Ch Ch man to pay $5 000 for four bullets

The habitual excuse used by young men convicted of illegal weapon possession that they found them in quarries has left a High Court judge bewildered.

So much so that Justice Carlisle Greaves has described the abandoned limestone mines as the “eighth wonder of the world” as he sentenced Zico Anderson Blackman.

The judge said: “This court is particularly concerned about the constant involvement of our youth, particularly our young men, with both ammunition and firearms.

“The often excuse that they found them is bewildering and so often that they found them in a quarry is really the Eighth Wonder of the World.

“Barbadian quarries have been known to be useful for the mining of one product and that has been limestone. But it seems that the youth have discovered another resource that is ammunition and firearms.

“Question is, what else may be hidden in our quarries not yet discovered?”

Blackman, 25, from Fairview Tenantry, Christ Church pleaded guilty to having four rounds of ammunition on August 5, 2017.

Police, acting on information, went to his home and the four rounds of .22 ammunition were found wrapped in paper in a stove.

“Them is mine. I find them in a quarry,” he told police at the time. He was arrested and taken to a police station where he further said: “I don’t want to give no statement, I admit the bullet belongs to me.”

Senior Crown Counsel Neville Watson told the No. 3 Supreme Court in a virtual sitting that Blackman’s crime had reached the threshold for a custodial sentence.
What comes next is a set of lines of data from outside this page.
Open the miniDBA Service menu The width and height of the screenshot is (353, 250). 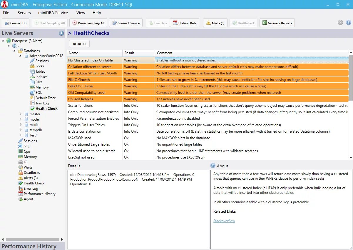click(x=53, y=13)
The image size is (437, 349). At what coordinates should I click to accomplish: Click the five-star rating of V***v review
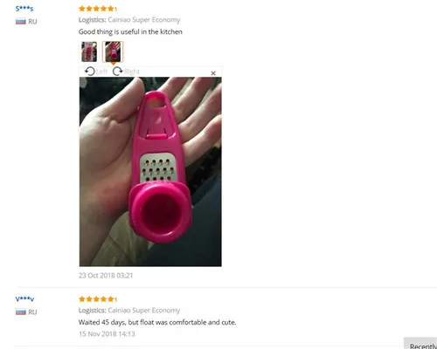pyautogui.click(x=98, y=299)
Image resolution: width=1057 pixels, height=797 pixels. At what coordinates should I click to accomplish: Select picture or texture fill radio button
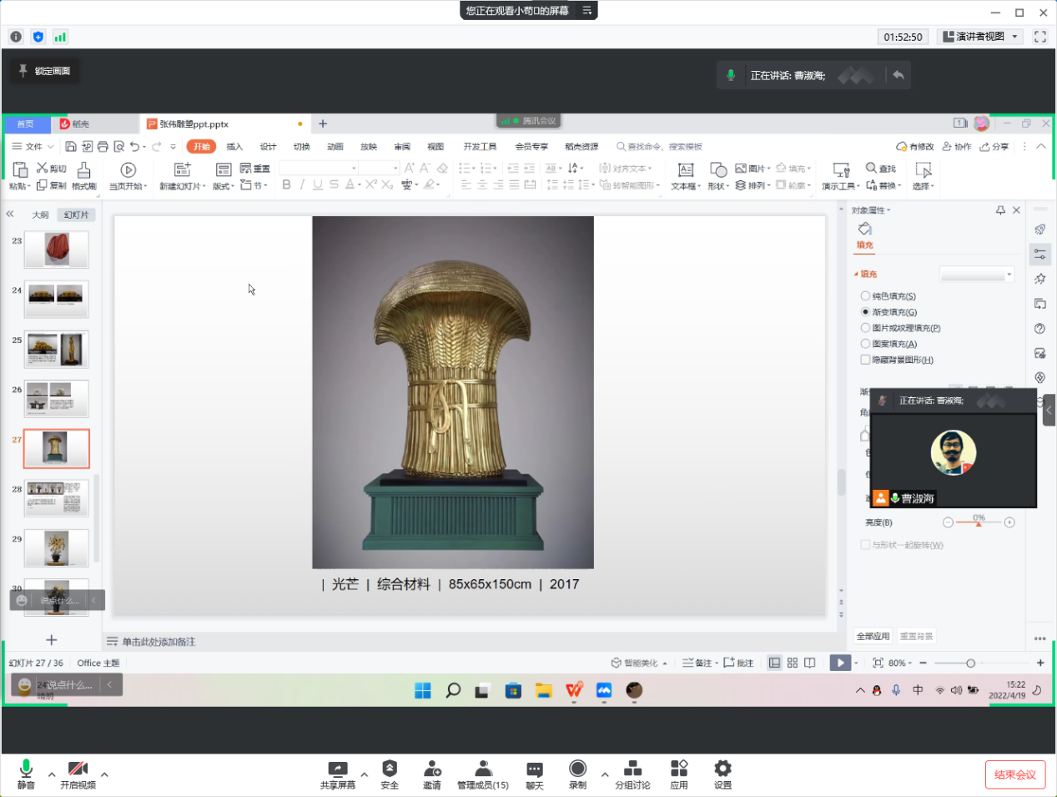pyautogui.click(x=865, y=328)
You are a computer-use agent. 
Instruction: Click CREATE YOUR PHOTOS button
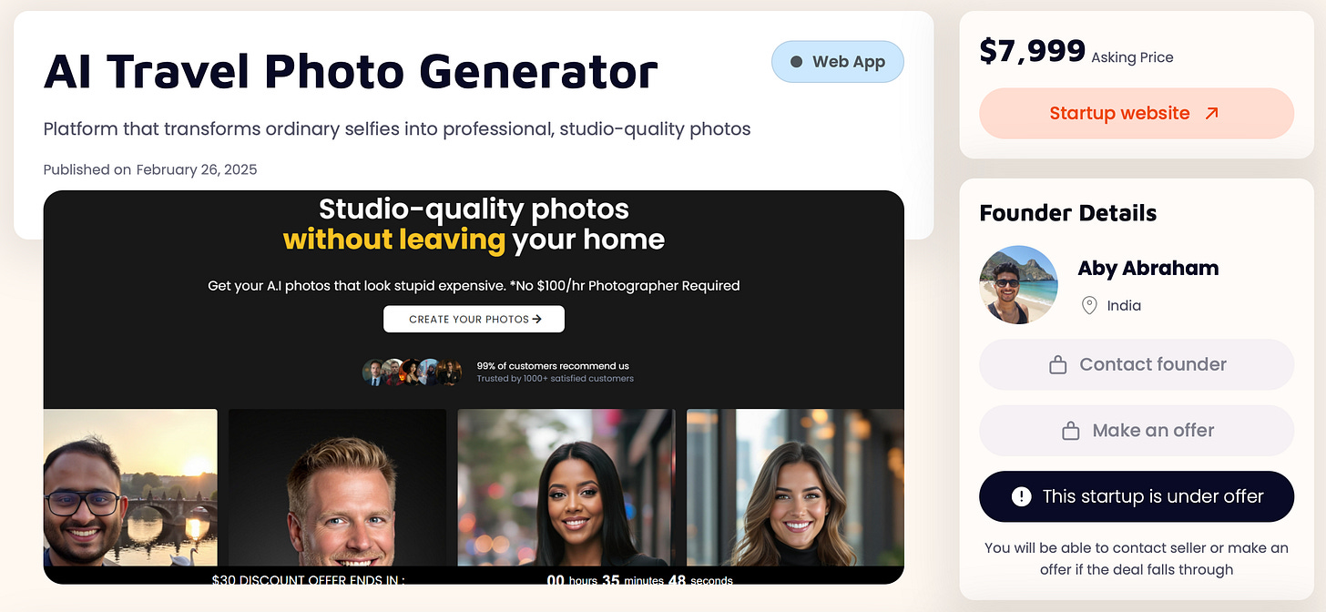pyautogui.click(x=474, y=319)
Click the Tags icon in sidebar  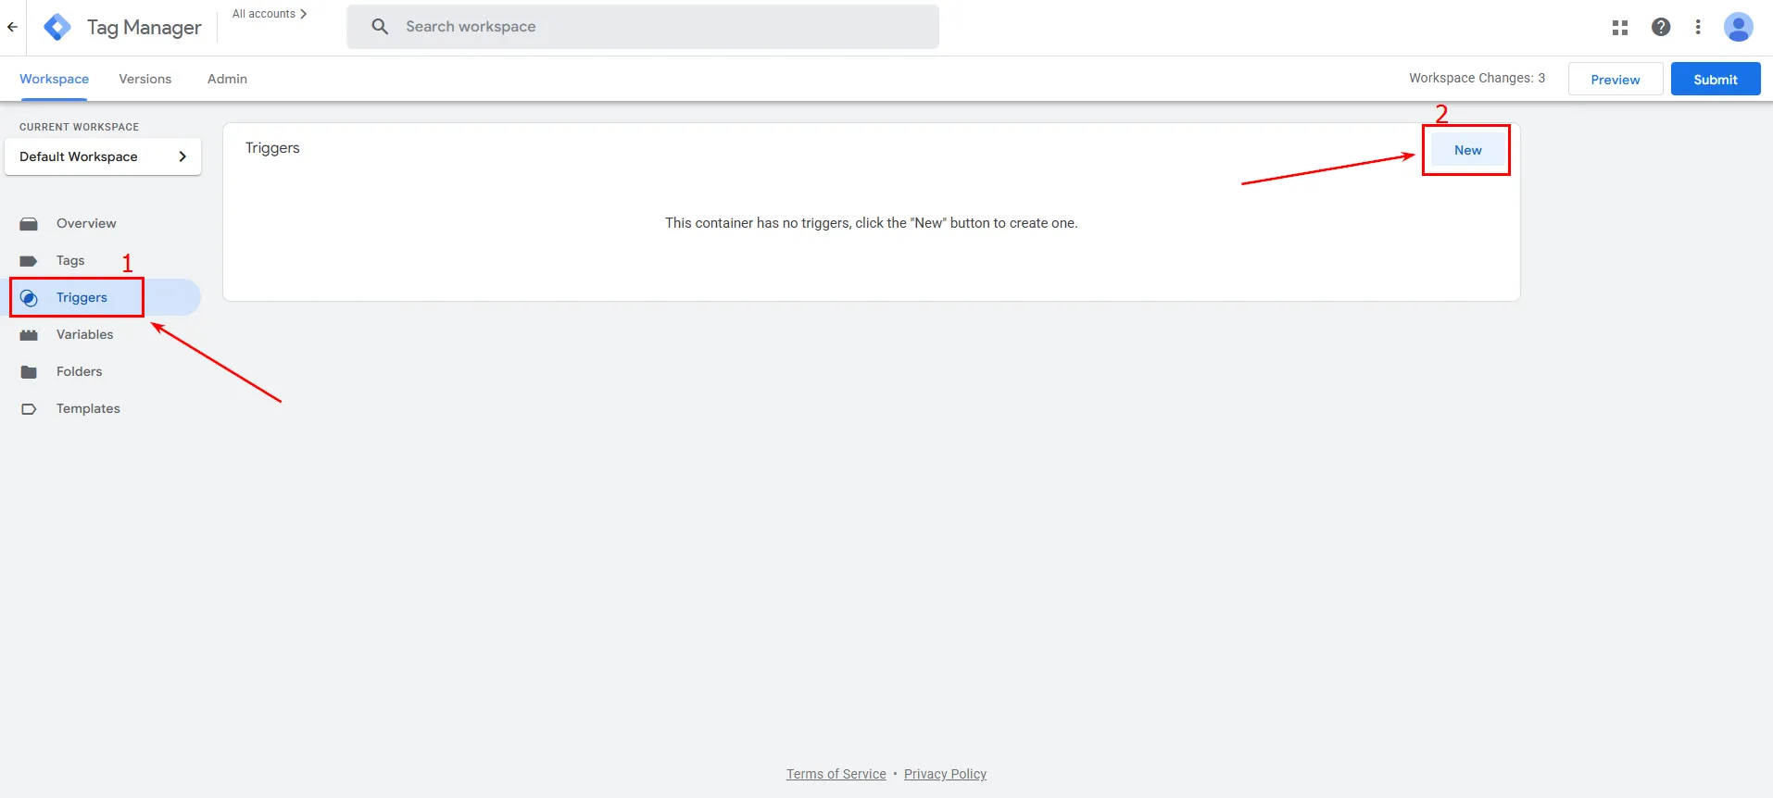(29, 261)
But he said the Crown was not seeking jail time because a fine would meet justice in the circumstances.

The prosecutor pointed to the aggravating features of the offence, namely the possession of the live rounds of ammunition, that Blackman had no permit for the bullets, his deliberate intention to have them and the prevalence of such offences in society.

Mitigating, he said, were that the bullets were recovered and were found at the convict’s residence and not in public and that he pleaded guilty and cooperated with police.

Given those factors, the Crown recommended a fine of $5,000 be imposed on Blackman and in default, that he be jailed three years.

“I apologise to you and the court. After this you won’t be seeing me again hopefully before you or any other court,” said Blackman as he briefly addressed Justice Greaves who agreed with the Crown’s submissions on sentencing.

After conducting an analysis of Blackman’s means, the judge imposed the $5,000 fine. Of that amount, $1,000 had to be paid immediately and the remaining $4,000 in four months.

In default Blackman would be required to spend three years in prison, the judge ordered. Justice Greaves imposed a starting sentence of five years in prison. The time he had spent on remand was credited along with a one-third discount for his guilty plea.

“It is left to assume that a man who has bullets must or may have a firearm as well. It would be my advice to you young man that if you also have a firearm you should get rid of it. I would advise that you surrender it to the police,” the judge told Blackman, who was represented by attorney-at-law Albert Sealy.